In his letter to the Corinthians, St. Paul writes:

Praise be to God… who comforts us in all our troubles, so that we can comfort those in any trouble, with the same comfort we have received from God. (2 Cor 1:3-4)

 

This is why the Lord keeps inviting us to come back to him, to confess what we have done wrong, so that we can be free and so that we can live in peace. The weaknesses we struggle with, serve their purpose. They keep us humble.

 

We generally tend to think that the less sins we commit, the more pleasing we will be to God and that God is disappointed with us when we sin. I have heard so many people use that word disappointed. God is not disappointed with us and God doesn’t love us any less. In a mysterious way the Lord allows us to struggle with certain weaknesses, as they serve a purpose.

 

Think of St. Paul, who was a highly educated and high energy kind of person. We would call him a high achiever. Through his work many people were converted and many extraordinary miracles were worked, including at least one person being brought back to life. And yet he talks about a ‘thorn in the flesh,’ some weakness that he had, which caused him great humiliation.

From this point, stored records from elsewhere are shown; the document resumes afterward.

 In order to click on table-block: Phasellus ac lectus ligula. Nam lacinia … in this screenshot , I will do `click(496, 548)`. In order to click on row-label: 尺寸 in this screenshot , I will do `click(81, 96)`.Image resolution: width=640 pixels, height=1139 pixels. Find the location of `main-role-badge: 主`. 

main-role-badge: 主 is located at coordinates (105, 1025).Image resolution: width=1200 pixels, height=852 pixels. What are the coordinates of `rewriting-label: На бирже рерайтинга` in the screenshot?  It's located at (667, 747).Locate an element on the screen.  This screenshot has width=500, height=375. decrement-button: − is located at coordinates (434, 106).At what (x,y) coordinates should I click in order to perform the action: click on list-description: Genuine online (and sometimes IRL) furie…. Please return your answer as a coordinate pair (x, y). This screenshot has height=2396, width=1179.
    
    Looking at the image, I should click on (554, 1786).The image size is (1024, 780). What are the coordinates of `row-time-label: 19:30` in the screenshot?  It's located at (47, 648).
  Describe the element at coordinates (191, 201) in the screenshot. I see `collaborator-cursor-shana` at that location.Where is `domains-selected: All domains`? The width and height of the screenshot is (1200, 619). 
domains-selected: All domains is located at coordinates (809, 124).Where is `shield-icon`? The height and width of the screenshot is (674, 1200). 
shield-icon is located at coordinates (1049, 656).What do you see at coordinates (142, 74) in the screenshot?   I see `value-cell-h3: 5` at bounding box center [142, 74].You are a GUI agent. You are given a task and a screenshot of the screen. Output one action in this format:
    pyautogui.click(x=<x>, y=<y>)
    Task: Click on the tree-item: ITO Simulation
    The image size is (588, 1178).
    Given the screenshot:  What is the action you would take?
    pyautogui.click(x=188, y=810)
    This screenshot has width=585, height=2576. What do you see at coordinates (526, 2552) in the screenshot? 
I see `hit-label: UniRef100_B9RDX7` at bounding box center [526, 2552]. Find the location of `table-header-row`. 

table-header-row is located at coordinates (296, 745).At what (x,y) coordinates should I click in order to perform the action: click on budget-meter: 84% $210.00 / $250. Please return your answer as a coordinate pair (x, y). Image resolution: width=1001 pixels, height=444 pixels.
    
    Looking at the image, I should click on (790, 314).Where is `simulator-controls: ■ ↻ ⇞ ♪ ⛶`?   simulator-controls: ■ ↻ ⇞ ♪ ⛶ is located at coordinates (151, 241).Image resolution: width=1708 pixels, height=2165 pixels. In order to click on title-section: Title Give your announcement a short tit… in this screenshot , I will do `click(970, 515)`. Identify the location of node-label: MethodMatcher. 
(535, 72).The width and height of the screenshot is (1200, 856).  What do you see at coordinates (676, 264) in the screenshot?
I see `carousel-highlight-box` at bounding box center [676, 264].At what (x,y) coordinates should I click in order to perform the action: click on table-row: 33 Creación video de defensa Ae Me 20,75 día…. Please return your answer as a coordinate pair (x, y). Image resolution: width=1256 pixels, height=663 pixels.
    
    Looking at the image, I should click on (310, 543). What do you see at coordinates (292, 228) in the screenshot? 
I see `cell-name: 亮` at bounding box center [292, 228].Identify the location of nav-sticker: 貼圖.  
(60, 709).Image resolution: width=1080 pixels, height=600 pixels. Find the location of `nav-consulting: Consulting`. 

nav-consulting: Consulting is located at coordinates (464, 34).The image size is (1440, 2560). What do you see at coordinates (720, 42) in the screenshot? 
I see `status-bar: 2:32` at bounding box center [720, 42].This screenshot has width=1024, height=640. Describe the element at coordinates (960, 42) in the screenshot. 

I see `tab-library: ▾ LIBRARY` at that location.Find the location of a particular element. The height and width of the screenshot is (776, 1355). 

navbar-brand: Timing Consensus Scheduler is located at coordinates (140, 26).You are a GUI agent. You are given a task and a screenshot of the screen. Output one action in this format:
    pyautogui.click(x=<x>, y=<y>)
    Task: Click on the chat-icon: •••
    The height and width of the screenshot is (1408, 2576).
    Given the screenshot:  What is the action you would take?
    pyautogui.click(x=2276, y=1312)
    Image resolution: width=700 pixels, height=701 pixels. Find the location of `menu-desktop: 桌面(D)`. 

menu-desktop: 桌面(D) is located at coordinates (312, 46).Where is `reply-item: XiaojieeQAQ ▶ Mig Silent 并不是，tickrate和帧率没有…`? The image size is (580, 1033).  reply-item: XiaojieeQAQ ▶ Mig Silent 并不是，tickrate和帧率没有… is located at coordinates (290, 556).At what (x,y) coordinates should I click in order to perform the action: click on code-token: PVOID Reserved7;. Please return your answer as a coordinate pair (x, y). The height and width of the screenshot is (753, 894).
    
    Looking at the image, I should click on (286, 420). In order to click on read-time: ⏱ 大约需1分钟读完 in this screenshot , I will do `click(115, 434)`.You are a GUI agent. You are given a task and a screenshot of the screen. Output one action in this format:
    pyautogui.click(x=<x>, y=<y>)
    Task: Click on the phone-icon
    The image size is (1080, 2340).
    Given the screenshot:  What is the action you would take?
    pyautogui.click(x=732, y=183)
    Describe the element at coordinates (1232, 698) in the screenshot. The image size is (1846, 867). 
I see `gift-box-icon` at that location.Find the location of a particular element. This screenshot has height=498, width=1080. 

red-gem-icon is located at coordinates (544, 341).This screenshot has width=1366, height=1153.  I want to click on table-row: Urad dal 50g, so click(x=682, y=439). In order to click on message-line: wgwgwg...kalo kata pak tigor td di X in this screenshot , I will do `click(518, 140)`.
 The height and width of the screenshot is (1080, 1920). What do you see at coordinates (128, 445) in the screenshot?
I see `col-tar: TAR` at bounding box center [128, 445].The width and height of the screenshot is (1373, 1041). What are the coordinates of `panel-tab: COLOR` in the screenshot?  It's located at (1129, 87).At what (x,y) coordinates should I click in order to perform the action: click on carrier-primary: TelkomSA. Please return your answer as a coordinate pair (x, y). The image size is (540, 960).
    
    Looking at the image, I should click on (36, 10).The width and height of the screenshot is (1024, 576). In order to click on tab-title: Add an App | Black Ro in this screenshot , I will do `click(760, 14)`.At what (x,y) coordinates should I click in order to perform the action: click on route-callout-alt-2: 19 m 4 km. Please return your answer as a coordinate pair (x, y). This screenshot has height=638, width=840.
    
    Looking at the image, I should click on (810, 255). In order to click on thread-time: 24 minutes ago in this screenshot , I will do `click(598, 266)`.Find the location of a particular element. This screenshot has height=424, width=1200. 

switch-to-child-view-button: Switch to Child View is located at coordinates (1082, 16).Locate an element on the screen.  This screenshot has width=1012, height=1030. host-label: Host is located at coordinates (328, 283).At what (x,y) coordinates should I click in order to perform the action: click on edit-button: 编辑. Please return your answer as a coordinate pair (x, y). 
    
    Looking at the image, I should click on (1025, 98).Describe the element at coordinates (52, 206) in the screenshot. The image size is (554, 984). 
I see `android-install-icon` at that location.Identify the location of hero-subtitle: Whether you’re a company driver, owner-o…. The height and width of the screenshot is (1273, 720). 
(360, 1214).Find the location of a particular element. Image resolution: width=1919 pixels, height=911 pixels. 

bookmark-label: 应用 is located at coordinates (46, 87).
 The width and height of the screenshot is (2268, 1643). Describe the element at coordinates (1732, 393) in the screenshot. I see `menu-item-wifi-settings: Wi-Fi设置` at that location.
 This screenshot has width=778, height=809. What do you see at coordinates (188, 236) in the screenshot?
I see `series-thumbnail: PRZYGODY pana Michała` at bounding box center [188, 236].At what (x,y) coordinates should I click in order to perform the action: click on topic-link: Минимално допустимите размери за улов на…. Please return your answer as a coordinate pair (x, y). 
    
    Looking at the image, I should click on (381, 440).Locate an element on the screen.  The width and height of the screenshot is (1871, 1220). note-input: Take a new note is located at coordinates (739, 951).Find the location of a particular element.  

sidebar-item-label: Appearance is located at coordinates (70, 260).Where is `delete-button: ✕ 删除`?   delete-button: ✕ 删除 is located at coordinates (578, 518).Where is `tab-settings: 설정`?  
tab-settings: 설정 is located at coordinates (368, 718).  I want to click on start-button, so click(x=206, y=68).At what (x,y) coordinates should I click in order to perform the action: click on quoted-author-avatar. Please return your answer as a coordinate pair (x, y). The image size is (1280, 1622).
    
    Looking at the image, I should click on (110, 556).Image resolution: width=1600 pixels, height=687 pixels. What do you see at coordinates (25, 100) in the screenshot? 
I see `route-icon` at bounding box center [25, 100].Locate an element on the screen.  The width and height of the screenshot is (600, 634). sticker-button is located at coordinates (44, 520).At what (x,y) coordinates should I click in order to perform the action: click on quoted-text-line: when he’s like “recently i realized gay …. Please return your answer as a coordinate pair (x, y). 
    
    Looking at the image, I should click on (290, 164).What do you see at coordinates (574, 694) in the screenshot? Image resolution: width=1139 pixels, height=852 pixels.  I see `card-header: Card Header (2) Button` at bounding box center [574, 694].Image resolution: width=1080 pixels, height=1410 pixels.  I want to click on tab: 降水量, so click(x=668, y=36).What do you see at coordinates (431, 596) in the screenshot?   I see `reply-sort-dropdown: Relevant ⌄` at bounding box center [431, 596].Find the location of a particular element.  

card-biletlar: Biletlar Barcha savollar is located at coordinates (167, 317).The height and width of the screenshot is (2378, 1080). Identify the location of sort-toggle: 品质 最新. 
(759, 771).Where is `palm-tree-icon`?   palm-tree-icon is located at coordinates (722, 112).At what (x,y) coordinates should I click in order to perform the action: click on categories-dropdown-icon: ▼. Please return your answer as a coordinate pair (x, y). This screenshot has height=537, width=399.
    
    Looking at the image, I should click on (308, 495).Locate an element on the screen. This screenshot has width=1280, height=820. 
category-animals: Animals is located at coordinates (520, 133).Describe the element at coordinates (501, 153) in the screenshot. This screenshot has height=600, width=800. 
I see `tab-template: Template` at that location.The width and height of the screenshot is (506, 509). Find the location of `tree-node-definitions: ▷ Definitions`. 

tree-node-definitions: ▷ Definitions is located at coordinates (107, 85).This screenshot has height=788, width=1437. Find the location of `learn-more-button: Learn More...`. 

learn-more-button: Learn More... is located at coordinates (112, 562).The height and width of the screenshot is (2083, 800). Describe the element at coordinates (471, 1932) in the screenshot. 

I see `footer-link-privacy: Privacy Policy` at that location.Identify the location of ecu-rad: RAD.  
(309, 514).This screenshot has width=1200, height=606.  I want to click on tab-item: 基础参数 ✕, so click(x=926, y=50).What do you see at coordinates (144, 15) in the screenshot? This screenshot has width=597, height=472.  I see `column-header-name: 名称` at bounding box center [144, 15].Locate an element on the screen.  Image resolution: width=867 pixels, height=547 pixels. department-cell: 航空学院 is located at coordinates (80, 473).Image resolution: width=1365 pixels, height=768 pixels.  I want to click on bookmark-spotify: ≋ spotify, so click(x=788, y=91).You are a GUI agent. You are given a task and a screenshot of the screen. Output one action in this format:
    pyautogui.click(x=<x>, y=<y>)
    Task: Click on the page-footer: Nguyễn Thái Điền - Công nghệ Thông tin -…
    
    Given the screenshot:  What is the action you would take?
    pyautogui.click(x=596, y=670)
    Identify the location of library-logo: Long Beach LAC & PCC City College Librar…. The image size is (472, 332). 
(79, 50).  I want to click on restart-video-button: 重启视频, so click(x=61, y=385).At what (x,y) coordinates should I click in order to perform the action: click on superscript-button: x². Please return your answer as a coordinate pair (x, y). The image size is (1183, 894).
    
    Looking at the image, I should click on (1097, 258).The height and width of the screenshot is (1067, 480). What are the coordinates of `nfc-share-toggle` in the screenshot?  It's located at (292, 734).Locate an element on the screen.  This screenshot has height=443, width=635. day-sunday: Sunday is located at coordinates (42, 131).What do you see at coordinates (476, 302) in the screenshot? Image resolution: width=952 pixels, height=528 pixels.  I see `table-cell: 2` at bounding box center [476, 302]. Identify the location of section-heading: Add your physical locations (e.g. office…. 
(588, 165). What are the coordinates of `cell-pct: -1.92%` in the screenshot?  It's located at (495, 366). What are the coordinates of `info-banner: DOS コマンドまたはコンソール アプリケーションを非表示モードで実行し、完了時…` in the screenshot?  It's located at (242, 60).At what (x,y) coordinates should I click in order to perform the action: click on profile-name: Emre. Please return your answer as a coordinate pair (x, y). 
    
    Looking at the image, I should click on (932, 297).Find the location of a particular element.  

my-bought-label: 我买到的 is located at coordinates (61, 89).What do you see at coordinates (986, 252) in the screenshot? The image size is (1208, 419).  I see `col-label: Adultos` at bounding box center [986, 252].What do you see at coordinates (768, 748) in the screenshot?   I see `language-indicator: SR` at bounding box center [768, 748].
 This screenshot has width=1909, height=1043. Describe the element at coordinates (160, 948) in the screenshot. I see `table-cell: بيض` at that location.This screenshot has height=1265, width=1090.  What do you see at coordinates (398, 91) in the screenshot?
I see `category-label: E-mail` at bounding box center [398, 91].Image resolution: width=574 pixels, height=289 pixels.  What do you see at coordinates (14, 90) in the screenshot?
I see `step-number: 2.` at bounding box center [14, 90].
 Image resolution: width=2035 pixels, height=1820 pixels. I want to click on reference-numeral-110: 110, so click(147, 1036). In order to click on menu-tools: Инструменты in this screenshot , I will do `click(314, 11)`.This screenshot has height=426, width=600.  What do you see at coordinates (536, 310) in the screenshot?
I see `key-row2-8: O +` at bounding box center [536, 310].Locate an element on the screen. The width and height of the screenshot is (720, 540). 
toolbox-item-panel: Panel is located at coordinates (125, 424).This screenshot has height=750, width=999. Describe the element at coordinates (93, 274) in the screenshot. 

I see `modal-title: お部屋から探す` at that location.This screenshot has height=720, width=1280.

Like most of us, he felt that he would serve God and be more pleasing to God, if he could get rid of it. He says that he prayed, begged, God to take it away from him:

Because of these surpassingly great revelations, so to keep me from becoming conceited, I was given a thorn in my flesh, a messenger of Satan, to torment me. Three times I pleaded with the Lord to take it away from me, but He said my grace is sufficient for you, for my power is made perfect in weakness.’ (Cor 2:12-7-10).

 

My power is made perfect in weakness.’ What a strange thing to say. To our way of thinking it makes no sense. How could our weakness be useful to God? Because as long as we are aware of our weakness, we are also aware of how much we need God. That is why we should never become discouraged by our weaknesses. Satan tries to discourage us and convince us that we are displeasing to God, a disappointment, but the Lord says the exact opposite. What is important is that we try.

 

Peter do you love me?’  ‘Lord you know everything, you know that I love you.’